── Dataset records ──
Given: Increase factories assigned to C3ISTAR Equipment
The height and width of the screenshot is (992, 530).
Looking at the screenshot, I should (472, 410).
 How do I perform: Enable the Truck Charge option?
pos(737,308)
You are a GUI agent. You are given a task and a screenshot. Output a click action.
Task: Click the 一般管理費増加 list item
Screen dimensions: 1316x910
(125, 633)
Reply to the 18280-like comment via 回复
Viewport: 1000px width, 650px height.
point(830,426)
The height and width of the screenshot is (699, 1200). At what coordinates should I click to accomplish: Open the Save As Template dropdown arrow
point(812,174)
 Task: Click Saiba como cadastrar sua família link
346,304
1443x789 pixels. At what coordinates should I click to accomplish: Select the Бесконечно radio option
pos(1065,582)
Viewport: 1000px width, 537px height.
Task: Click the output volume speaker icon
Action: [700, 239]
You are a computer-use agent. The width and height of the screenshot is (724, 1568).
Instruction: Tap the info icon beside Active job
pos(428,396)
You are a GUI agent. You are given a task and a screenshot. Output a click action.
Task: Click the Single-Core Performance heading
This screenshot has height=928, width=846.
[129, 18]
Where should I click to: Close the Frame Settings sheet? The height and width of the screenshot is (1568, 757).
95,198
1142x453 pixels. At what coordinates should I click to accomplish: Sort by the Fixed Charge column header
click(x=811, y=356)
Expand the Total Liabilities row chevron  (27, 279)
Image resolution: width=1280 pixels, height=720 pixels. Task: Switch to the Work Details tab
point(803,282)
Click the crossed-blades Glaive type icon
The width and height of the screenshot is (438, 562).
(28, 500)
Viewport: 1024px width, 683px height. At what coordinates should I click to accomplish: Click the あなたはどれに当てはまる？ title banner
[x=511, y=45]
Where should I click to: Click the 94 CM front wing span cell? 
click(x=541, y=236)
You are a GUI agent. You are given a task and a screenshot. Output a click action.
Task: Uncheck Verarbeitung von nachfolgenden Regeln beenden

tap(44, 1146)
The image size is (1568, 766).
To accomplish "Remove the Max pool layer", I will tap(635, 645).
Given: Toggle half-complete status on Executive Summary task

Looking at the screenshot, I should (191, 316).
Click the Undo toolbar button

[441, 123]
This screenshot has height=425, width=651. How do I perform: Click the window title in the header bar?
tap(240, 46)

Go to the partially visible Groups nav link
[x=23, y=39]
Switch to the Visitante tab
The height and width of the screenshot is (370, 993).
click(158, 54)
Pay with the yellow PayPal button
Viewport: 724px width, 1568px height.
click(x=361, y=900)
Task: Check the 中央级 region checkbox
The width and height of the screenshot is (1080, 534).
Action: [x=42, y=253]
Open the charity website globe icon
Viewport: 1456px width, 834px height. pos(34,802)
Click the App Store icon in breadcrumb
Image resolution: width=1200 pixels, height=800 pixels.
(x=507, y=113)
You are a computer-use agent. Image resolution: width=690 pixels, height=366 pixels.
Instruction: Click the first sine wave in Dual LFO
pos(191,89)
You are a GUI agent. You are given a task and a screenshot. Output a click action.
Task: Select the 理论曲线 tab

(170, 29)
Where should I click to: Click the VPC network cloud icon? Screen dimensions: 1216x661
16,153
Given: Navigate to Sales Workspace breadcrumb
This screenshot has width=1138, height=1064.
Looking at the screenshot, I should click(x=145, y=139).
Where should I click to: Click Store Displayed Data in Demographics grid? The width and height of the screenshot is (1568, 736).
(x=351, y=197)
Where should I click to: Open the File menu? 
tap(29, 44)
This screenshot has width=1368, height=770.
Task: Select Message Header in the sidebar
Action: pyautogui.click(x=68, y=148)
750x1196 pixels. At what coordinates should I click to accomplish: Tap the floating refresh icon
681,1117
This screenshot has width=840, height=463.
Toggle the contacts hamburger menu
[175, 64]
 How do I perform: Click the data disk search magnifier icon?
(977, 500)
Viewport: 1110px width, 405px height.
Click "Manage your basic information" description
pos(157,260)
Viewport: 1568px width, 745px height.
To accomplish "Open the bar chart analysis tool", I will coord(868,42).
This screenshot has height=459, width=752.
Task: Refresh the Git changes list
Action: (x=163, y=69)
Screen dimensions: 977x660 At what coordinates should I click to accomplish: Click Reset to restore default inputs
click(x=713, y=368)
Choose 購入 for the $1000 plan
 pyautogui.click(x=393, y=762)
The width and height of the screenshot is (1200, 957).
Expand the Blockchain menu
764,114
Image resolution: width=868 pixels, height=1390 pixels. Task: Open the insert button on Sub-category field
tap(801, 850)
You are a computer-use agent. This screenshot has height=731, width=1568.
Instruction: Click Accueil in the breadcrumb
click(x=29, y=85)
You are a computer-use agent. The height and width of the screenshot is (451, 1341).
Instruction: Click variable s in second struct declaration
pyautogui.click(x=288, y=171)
───
About this task:
Scan the listing above, and wherever a line holds the word "computer", copy it.

Output of the exercise:
You are a computer-use agent. The width and height of the screenshot is (724, 1568).
You are a computer-use agent. Image resolution: width=690 pixels, height=366 pixels.
You are a computer-use agent. This screenshot has height=731, width=1568.
You are a computer-use agent. The height and width of the screenshot is (451, 1341).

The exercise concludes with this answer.